Here are some of the tactical approaches that we are using to improve the quality of health information exchange for improved care coordination and operational efficiency in our work in Massachusetts with the Mass HIway statewide HIE:
- We are encouraging the creation of process improvement teams at major hospitals comprised of IT, clinical, operational and vendor representatives. These teams collaborate to optimize the C-CDA document templates and the data elements that they are configured to include. These teams evaluate and design workflows and system triggers intended to enable the appropriate information to be sent within a clinically relevant timeframe. The solution may be as simple as adjusting the period of time before a C-CDA document is released.
- We are “matchmakers” and actively work to help our HIE Participants find other providers and organizations who share in the care of their patients and who are ready to electronically share information about their patients.
- We facilitate “face to face” communications between potential trading partners to help ensure that Direct addresses are actively being monitored and that the ”owners” of those addresses are ready to use the new process.
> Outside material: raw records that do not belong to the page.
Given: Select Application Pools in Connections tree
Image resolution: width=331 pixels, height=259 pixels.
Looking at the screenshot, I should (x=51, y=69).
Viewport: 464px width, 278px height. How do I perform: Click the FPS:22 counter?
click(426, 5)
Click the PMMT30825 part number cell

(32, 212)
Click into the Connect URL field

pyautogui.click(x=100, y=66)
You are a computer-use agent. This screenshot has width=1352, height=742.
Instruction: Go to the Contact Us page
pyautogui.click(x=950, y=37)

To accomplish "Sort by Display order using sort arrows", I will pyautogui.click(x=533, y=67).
This is important because it minimizes the probability of health information being sent to an unattended address or to the wrong address.
- We not only encourage our Participants to publish their provider and departmental Direct addresses, but also remind them the process is new for most end users and therefore they will require training. This often means a staged approach to bringing providers on line for clinical information sharing.
- Where possible we share lessons learned among the various HIE participants with the realization that this is new technology with ever evolving processes.
- We encourage streamlining redundant and overlapping systems (e.g. discharge planning systems, cross entity viewers, etc.) over time. We recognize that multiple systems are needed during transition but that simplification over the mid-term is required.
The value based incentives included in MACRA, and the forthcoming electronic sharing of quality measures required under IMPACT legislation for post-acute care setting should nudge providers and caregivers away from the MU checkbox mentality and instead encourage meaningful exchange of health information leading to improved care coordination and clinical outcomes. All of these efforts, coupled with emerging technologies and standards like FHIR and networks like CommonWell will no doubt make sharing of the right PHI at the right time with the right providers the norm in the not too distant future.
For now, we need to remember that it’s easy to build the IT pipe for Direct messaging. However, in order to improve care coordination and outcomes, the challenge is to create meaningful, sustainable processes and workflows that govern the exchange of that information. Interoperability, clinical improvement, and efficiency will naturally follow. In the meantime, let’s keep asking “Where’s the beef?” until we get a satisfying answer.